Positional breathing drills have been used in clinical and rehab settings by the Postural Restoration Institute for many years – however – more recently they have found their way into the worlds of sports performance, and general fitness.
Positional breathing drills are often mistakenly perceived by fitness professionals as being either too complicated to understand, or not an efficient use of limited gym time. Whilst there is logic behind both of these arguments : if you’re a personal trainer in a commercial gym setting with 60 min to spend with a client each week, you probably don’t want to be spending 30 of them looking at breath work – and its also true that to fully understand the intricacies of the various systems at play when manipulating the respiratory system takes many tears of study…

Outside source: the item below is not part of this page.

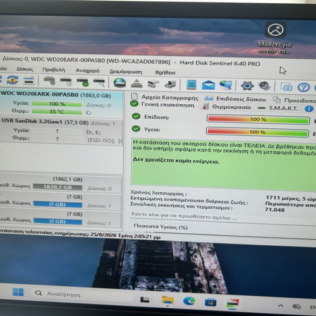Click the camera screenshot toolbar icon
This screenshot has width=316, height=316.
(x=286, y=87)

However, as much as its possible to feel the benefits of taking your vitamins without understanding the mechanisms of their benefit, its also possible to benefit from the improved movement ability that positional breathing drills bring, without getting lostt down the rabbit hole, or spending hours practising them.
A nice ‘catch all’ positioning breathing drill that I use with lots of clients with a multitude of different movement abilities is the modified 90-90 hip lift.

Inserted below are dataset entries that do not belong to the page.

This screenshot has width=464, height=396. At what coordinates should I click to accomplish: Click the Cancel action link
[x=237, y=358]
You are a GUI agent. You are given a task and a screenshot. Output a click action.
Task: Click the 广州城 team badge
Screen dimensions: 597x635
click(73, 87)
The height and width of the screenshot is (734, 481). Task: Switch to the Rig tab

This drill tends to counter the most common compensatory patterns that we see: gross extension pattern, which is most commonly coupled with excessive external rotation of the hips, and a relatively limited internal rotation. As we know, if we see excessive range in one direction, coupled with limited range in the other, what we are almost certainly looking at is an alignment problem, not a mobility problem, so we should consider position before we consider anything else
The really great things about the modified 90-90 are that its quick, hard to do wrong, and even if you do do it wrongly it won’t do you any harm at all… so all in all its a win win!